Task instructions
In the material below, the required lines run from the one containing "The width and height of the screenshot is (404, 445)." through the one containing "Task: Open help question mark icon". Copy those lines exactly, ends included, and nothing else.

Input data
=======

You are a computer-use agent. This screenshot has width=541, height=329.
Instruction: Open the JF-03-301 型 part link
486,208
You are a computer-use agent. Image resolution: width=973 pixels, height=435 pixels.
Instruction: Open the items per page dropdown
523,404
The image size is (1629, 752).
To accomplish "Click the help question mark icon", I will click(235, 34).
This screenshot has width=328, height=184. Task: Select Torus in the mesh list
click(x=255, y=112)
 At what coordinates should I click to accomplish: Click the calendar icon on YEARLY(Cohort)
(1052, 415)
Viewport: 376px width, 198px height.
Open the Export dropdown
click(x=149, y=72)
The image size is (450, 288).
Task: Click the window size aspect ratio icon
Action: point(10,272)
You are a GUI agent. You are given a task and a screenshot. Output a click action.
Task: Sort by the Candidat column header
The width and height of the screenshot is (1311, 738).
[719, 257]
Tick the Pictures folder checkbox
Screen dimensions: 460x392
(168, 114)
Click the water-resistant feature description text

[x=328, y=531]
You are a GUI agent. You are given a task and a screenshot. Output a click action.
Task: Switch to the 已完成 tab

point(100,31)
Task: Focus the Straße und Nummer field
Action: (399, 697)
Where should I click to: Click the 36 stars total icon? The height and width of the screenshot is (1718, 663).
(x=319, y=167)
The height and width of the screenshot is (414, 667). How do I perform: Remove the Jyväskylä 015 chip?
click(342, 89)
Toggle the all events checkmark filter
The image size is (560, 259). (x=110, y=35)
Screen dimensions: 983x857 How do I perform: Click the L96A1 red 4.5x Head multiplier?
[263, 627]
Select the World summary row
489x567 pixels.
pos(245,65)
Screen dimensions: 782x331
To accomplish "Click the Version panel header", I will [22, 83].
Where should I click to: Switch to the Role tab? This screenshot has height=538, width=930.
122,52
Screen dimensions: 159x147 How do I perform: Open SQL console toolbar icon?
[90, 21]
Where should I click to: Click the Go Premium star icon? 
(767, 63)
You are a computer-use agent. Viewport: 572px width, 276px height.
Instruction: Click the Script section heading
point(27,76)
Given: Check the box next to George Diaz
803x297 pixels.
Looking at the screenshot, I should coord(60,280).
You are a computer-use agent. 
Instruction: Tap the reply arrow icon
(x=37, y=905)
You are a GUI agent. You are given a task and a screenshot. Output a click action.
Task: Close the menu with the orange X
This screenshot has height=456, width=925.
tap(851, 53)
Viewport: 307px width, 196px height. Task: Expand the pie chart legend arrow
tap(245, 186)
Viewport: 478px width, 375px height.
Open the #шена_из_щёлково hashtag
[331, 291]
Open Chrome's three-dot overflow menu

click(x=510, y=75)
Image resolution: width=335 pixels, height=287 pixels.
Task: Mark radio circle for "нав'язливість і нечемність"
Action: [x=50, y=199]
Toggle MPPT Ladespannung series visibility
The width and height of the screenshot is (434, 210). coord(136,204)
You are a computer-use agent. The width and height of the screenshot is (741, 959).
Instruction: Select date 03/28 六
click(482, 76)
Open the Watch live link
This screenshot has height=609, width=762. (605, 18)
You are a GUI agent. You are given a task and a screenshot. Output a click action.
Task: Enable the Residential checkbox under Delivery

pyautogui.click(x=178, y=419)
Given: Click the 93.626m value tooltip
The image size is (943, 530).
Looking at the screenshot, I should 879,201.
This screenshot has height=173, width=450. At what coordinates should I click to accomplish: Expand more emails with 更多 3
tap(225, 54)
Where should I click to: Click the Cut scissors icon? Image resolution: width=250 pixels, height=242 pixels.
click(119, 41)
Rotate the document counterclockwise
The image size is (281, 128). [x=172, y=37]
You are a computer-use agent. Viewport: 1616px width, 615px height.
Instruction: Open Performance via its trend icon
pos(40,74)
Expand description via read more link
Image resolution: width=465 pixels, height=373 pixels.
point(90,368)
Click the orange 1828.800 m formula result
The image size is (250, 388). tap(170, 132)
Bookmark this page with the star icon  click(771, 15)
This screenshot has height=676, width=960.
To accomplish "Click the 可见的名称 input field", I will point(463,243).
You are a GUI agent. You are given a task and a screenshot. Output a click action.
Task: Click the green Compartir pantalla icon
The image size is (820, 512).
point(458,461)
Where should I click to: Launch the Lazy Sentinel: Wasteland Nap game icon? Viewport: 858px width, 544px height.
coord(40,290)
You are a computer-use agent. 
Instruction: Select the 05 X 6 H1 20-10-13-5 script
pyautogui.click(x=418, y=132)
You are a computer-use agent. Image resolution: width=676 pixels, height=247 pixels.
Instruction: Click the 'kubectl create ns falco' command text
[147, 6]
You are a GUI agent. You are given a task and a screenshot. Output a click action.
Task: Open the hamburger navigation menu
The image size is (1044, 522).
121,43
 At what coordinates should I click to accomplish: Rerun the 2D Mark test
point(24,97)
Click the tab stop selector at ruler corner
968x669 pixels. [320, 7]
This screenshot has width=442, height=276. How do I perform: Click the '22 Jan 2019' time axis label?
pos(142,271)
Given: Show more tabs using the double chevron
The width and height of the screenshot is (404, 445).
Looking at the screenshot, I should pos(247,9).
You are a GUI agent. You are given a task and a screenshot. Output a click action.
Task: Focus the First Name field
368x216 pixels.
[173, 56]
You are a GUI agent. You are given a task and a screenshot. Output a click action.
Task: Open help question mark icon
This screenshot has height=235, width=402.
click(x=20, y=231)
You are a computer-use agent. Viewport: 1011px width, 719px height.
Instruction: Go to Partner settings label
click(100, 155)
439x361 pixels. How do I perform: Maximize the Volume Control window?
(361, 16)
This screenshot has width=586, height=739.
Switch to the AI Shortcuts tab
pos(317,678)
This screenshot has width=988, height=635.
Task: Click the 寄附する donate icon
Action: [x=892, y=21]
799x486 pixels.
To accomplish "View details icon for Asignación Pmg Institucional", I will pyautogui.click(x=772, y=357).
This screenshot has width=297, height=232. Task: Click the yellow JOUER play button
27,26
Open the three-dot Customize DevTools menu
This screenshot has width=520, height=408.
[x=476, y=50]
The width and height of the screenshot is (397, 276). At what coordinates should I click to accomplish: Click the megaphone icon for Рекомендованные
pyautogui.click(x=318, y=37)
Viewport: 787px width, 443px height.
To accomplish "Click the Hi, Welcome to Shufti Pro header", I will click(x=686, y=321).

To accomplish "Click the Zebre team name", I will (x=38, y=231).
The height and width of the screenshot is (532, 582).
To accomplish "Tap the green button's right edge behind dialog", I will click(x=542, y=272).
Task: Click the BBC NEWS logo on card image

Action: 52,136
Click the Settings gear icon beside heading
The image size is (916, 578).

=======

Problem solution
The width and height of the screenshot is (404, 445).
Looking at the screenshot, I should pos(247,9).
You are a GUI agent. You are given a task and a screenshot. Output a click action.
Task: Focus the First Name field
368x216 pixels.
[173, 56]
You are a GUI agent. You are given a task and a screenshot. Output a click action.
Task: Open help question mark icon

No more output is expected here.